**EXERCISE DETAILS**
Bring together copies of the lines in the data below that contain the word "GYVENTOJUS".
== == ==
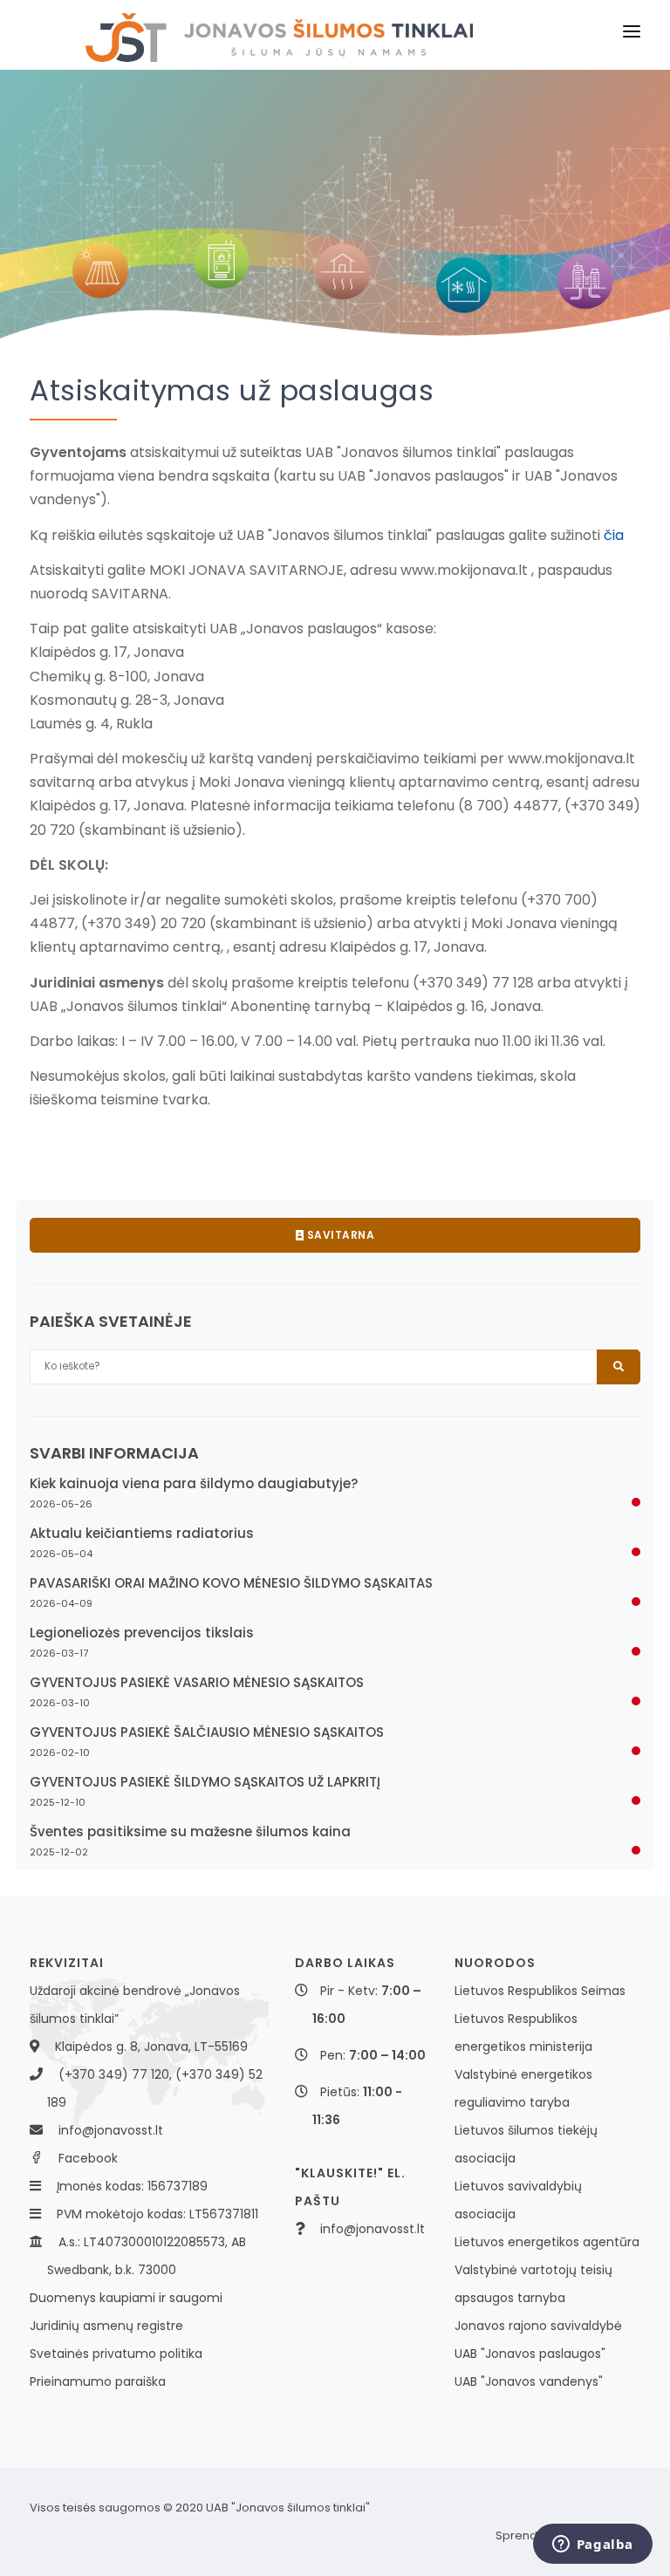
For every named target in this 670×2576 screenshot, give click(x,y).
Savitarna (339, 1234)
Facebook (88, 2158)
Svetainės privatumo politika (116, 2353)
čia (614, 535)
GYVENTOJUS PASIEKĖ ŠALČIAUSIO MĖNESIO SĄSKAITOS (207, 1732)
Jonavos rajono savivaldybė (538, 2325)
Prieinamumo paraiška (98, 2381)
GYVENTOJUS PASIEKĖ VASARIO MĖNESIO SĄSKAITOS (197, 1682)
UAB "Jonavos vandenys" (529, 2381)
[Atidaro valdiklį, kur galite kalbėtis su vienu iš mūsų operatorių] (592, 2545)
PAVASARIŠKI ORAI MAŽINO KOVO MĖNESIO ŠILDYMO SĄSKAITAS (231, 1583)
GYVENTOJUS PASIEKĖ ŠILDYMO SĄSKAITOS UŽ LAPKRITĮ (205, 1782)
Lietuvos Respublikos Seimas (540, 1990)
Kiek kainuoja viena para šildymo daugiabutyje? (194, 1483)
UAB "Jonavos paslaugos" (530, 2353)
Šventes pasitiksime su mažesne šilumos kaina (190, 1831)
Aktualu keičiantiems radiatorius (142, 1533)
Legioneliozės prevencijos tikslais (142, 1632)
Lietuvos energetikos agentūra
== == ==
**EXERCISE RESULT**
GYVENTOJUS PASIEKĖ ŠALČIAUSIO MĖNESIO SĄSKAITOS (207, 1732)
GYVENTOJUS PASIEKĖ VASARIO MĖNESIO SĄSKAITOS (197, 1682)
GYVENTOJUS PASIEKĖ ŠILDYMO SĄSKAITOS UŽ LAPKRITĮ (205, 1782)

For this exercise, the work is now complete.